Q. Your correspondent (1 July), who was asked to pay towards a dinner to which he had been invited as a guest, has the opposite problem to my own. Whenever I have lunch with a much-loved friend, he pays for it. He is not wealthy and I would like to reciprocate his hospitality but he makes it impossible, either by insisting on going to venues where he can leave his credit card at the door or to his club where only he is allowed to pay. Although I crave this friend’s company, his reluctance to let me treat him, to say nothing of the guilt that I feel knowing his wife must find this reckless spending unsettling, means that I am seeing much less of him than I would like. How can I square things with my conscience so that I can see as much of him as possible?
Name and address withheld
A. It should not be difficult for you to acquire the sort code and number of this old friend’s bank account. Just read the details off his cheque book or, if necessary, say you have too much cash on your person and can you offload some onto him in exchange for a cheque. Having acquired the necessary details, lodge into that account — either as a named or anonymous contributor — cash to the value of the next lunch you would like to invite him to. Then ring and firm up the arrangement.

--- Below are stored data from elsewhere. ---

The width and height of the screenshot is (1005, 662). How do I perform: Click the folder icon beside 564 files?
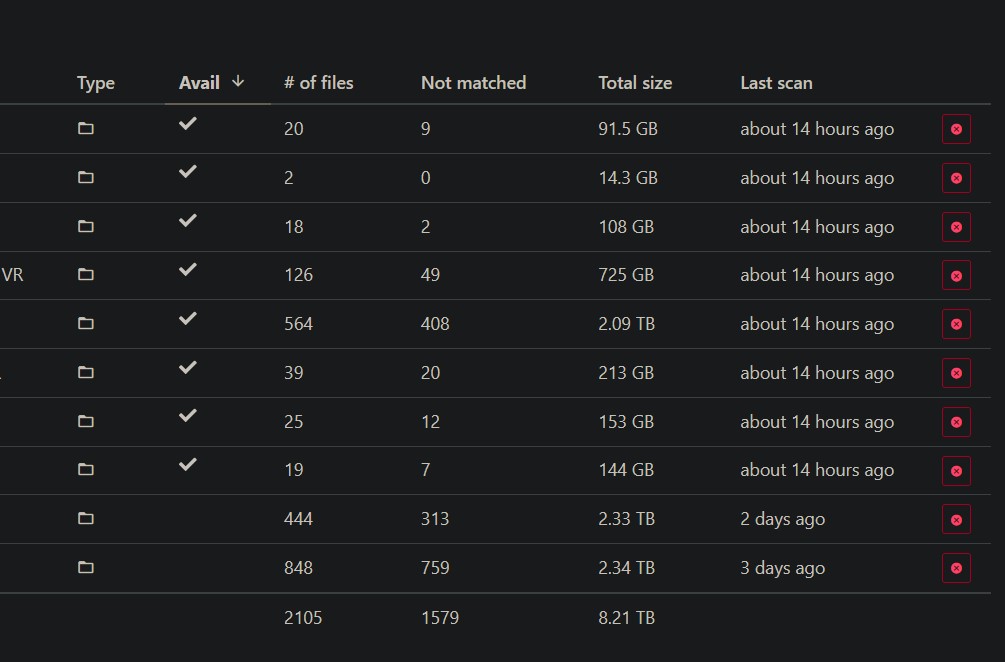click(85, 324)
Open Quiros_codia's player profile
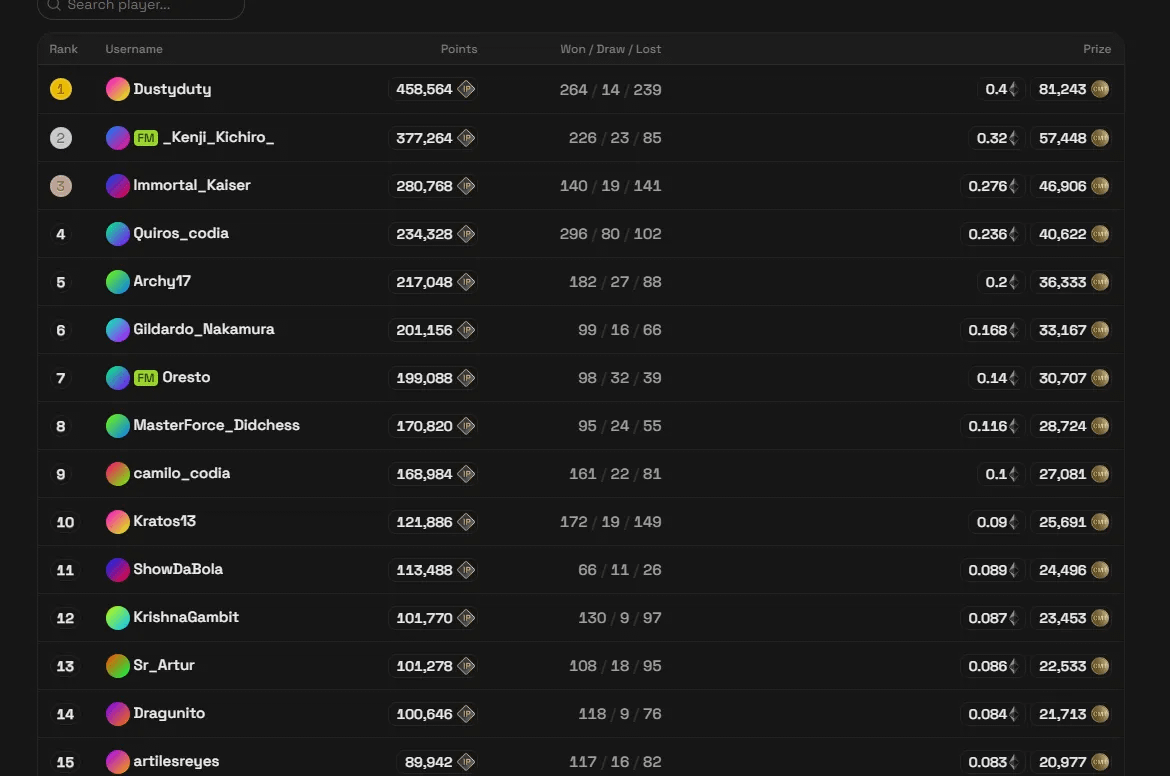Viewport: 1170px width, 776px height. coord(181,233)
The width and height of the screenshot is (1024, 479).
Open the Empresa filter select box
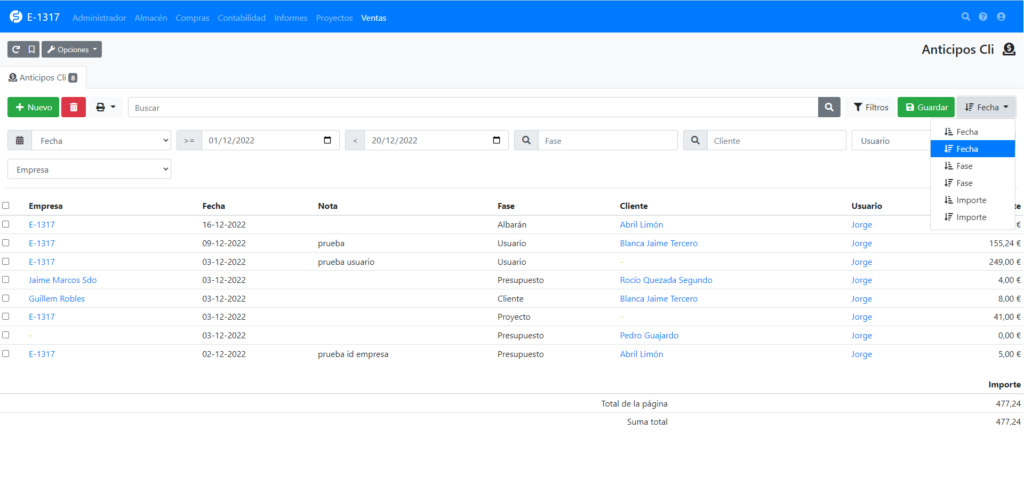pos(89,170)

Q. I am eighty-plus and recently divorced. I am therefore enjoying a social renaissance and meeting a lot of people I don’t know. I have come to dread the prolonged interrogation to which I find myself subjected when placed between two ‘new’ women at luncheon or dinner. This always seems to revolve around the fact that I have a house in France. How far am I from the nearest airport? How much is petrol in France? How do I keep the pool clean while I am in England? I realise that this is now part of the social procedure — rather than just to be expected from people who work in the City and are trying to assess your ‘net worth’ — but when you are old you rather resent being questioned. To avoid having to twitter my way through the courses, would it be in order to have what’s called a fact sheet printed about myself and hand these to my interlocutors, suggesting they peruse them later at their leisure? This would then free us up to move straight on to more interesting subjects such as Wayne Rooney’s wife’s shopping habits or whether you can contract HIV through unprotected sex.
Name and address withheld
A. Such fact sheets would be unpopular. They would give similar offence to that given by the T-shirts worn by pregnant women saying, ‘Five months. It’s a boy. It’s my third.’ Rather than taking the wind out of friendly people’s sails in this way it is only civilised for you to play their game. You may hail from a generation which, until it reached fifty, only met people already known, among whom any sort of fact-establishing was unnecessary. Yet the days when people only met other people they already knew are long gone. Questioning is a form of phatic communication, to say nothing of the flirtation exchange. You must go along with it before you move on to the subject of Wayne Rooney and, much more to the point, you must do some questioning yourself.